The chief justice of Alabama’s Supreme Court issued an administrative order on Wednesday barring state judges from issuing same-sex marriage licenses, in contravention of the broadly accepted meaning of a June 2015 U.S. Supreme Court ruling.
Chief Justice Roy Moore directed probate judges in the state not to issue marriage licenses that violate the state’s laws prohibiting same-sex marriage “until further decision by the Alabama Supreme Court.”
Moore argued that the U.S. Supreme Court had only explicitly struck down same-sex marriage bans in Michigan, Kentucky, Ohio and Tennessee in its landmark decision Obergefell v. Hodges -- although he acknowledges that based on well-established precedent, the ruling may be interpreted to apply to other states’ bans as well.

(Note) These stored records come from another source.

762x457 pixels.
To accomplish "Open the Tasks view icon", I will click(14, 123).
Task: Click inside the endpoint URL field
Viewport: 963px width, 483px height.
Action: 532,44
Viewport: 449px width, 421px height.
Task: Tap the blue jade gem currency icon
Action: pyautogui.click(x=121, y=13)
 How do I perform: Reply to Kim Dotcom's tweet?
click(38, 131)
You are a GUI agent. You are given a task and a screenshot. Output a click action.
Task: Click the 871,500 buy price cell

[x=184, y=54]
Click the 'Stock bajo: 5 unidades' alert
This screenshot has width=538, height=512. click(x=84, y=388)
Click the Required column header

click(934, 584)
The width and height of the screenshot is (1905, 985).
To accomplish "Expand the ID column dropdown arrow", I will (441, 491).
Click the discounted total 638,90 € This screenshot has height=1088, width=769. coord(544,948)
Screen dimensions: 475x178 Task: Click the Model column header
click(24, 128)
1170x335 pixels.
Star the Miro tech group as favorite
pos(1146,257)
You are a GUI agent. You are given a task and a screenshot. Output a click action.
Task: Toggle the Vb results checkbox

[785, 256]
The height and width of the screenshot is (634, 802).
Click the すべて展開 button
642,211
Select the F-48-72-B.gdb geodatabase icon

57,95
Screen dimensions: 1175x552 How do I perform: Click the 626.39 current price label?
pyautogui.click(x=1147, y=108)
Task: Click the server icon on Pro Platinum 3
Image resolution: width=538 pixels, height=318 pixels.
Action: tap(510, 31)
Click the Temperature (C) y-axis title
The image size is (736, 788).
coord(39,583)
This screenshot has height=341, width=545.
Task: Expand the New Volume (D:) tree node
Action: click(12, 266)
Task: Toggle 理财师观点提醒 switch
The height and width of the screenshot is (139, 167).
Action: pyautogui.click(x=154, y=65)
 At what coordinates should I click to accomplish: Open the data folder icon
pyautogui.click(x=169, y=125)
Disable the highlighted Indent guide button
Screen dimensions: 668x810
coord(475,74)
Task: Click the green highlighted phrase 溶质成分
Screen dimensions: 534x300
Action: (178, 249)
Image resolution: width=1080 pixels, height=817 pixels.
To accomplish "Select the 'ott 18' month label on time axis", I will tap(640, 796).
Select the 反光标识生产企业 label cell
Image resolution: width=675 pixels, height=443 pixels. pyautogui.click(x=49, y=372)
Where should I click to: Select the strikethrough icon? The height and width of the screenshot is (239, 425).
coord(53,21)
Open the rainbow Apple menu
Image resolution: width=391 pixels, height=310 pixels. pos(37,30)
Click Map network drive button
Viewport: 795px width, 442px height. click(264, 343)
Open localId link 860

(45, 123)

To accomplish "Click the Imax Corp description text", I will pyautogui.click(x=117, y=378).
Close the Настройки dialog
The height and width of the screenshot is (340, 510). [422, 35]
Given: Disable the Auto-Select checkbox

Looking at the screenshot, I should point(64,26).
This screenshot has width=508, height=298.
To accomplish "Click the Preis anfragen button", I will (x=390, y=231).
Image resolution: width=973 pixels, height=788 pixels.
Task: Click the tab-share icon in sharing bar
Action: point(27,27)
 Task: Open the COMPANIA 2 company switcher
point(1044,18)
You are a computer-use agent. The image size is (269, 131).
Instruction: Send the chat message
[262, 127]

Some judges in Alabama had chosen to interpret the ruling as requiring them to issue same-sex marriage licenses, according to Moore, while others had not. Noting numerous developments since Obergefell -- including the jailing of Kim Davis, a Kentucky county clerk who made headlines last year for refusing to issue marriage licenses to same-sex couples -- Moore called the present environment one of “confusion and uncertainty,” and said he hopes to address it with his administrative order.
“This disparity affects the administration of justice in this State,” he wrote.
Moore said he was choosing to act now in part because the U.S. Court of Appeals for the 8th Circuit had recently held that since the Supreme Court’s Obergefell ruling did not “directly invalidate” same-sex marriage bans in that circuit, there were grounds at least to hear a challenge to its application there. The 8th Circuit, Moore admitted, had nonetheless applied Obergefell on the basis of precedent.
How the Alabama Supreme Court interprets the Obergefell decision is within its legal discretion to decide, according to Moore, and has “yet to be determined.”
CORRECTION: A previous version of this story incorrectly stated that the 8th Circuit's ruling concerned Kansas. It concerned all seven states in the 8th Circuit, a group that does not include Kansas.